** WORK TASK 1 **
From the blog post about buying produce in Boston, copy the passage from "Why I don't" to "time of year." word for word.
** WORK TASK 2 **
In the blog post about buying produce in Boston, what price did the cilantro at Whole Foods sell for?

I was still without cilantro. I shuffled back to Whole Foods for my fifth visit this week. For some reason, the whole walk was punctuated by my thinking, "There is no joy in Mudville. There is no cilantro in Boston."

Today they had it--organic! in large bunches!--for $1.69, a pleasant surprise. I realize that Californians are probably laughing at the price that I think was a steal, but produce is much more expensive on the East Coast, and produce in Boston is more expensive than produce in New York City. Not generally, just is. Local produce too, conventional and organic, industrially farmed and not. (Interestingly enough, the wholesale markets in both cities are owned by the same company, but obviously Boston is a smaller market that is more difficult to access by air, land, sea, and rail than New York, not that it's an excuse for a TWENTY TO FOUR HUNDRED PERCENT difference in prices at the retail level, since wholesale prices aren't that different between the two, but I digress.)

So yeah, I got my cilantro.

Tuesday, May 18, 2010

The dirty secret.

That's right, in a previous post I referred to my $1.00 Haymarket cauliflower. You're probably thinking one of two things:

1. Oooh, Haymarket, I don't know. What about eating fresh and local?
2. HOLY CRAP, $1.00 cauliflower?!

Why I don't feel guilty about buying produce at Haymarket:

The major reasons are availability and price. At this time of year farmers' markets in Boston aren't open yet and my CSA doesn't start until the first week of June. Most supermarket chains do not stock a terrible amount of local produce at this time of year.

The produce at Haymarket comes from the wholesale distributors across the hahbah in Chelsea. The vendors at Haymarket buy cases of produce rejected or passed up by restaurants and grocery stores at ridiculously reduced prices. Why does it get rejected? A whole case is often rejected because of a cosmetic blemish on one or two items. Or the contents are too near to ripeness to satisfy a supermarket's model of leaving produce out for 2 weeks or more. Maybe it "fell off a truck". The melons might be too small or oddly shaped to be sold in a conventional store. Or maybe a chef changed their mind about a produce order when it arrived at the restaurant late.

What you find at Haymarket is a mixed bag, but if you know how to select produce, you're going to go home with a ton of food for very little cash (only, sweetie). Some vendors won't let you touch the merchandise and some will. I tend to avoid those that don't let me pick (though when five pounds of sweet potatoes or six cucumbers are a dollar, I don't mind getting a few bad ones). Organic food can be found, and fresh herbs that you're not growing at home are a steal. I wash everything as soon as I get home and refrigerate what is appropriate to refrigerate and most of it lasts me at least 5 days.

If it doesn't go to Haymarket, it's probably going to get thrown out by the distributor. So I like to think of it as reducing food waste, even if that's not entirely accurate. Maybe it gets canned; I like to think it does.

Besides, given the option, I think it's definitely better for me to be eating fruits and vegetables than something that comes from a box on a supermarket shelf.

Last Friday's take:
1 cucumber
1 head cauliflower
1 bunch mint (which I used for tabbouleh along with some parsley I had happily surviving in a glass of water from the previous week, then I made some iced tea with mint to accompany my pseudo-Moroccan food)
2 pounds of bananas (I don't live in Hawaii and don't see myself getting these locally)
5 bulbs of garlic (not from China)
5 limes
1 eggplant
2 navel oranges
2 cantaloupes; 1 small, 1 oddly shaped, still not ripe even now.

All for $7.00, probably less if I had gone on Saturday instead.

Even if you're totally against the idea of this market, it's a great place to go for people watching, just don't get in the way! The variety of languages I hear makes me miss New York.

** RECORD EXCERPTS **
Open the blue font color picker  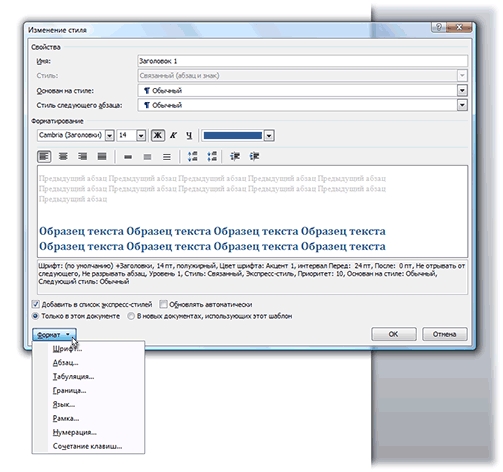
==
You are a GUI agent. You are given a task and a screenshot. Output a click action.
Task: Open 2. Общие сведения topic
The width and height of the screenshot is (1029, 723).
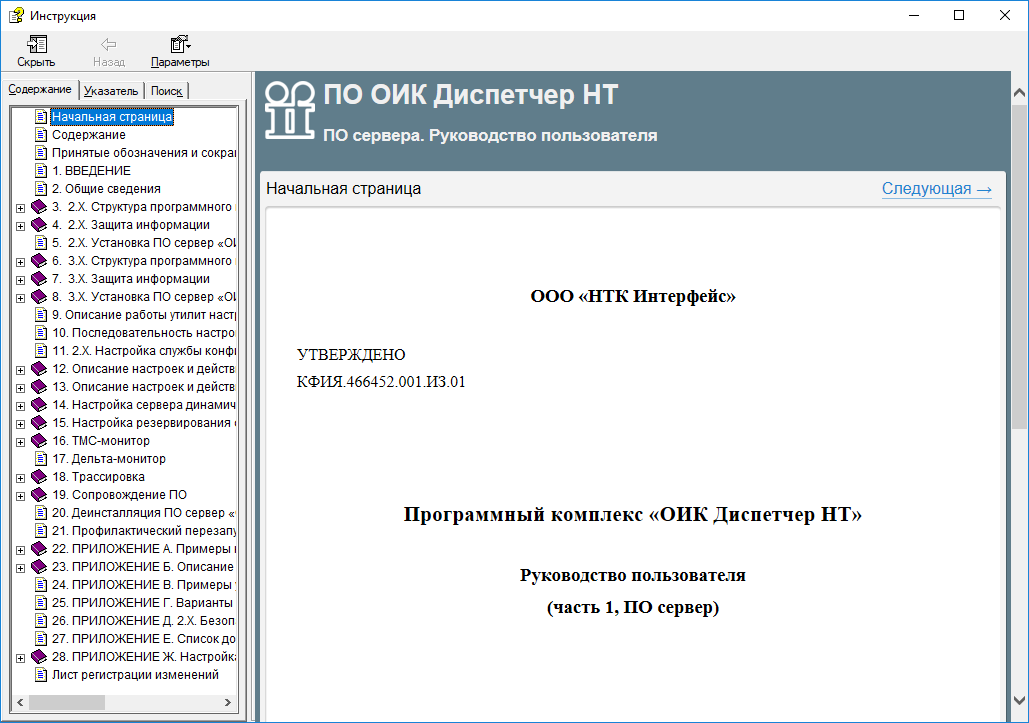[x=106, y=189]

** EXPECTED OUTPUT 1 **
Why I don't feel guilty about buying produce at Haymarket:

The major reasons are availability and price. At this time of year farmers' markets in Boston aren't open yet and my CSA doesn't start until the first week of June. Most supermarket chains do not stock a terrible amount of local produce at this time of year.

** EXPECTED OUTPUT 2 **
$1.69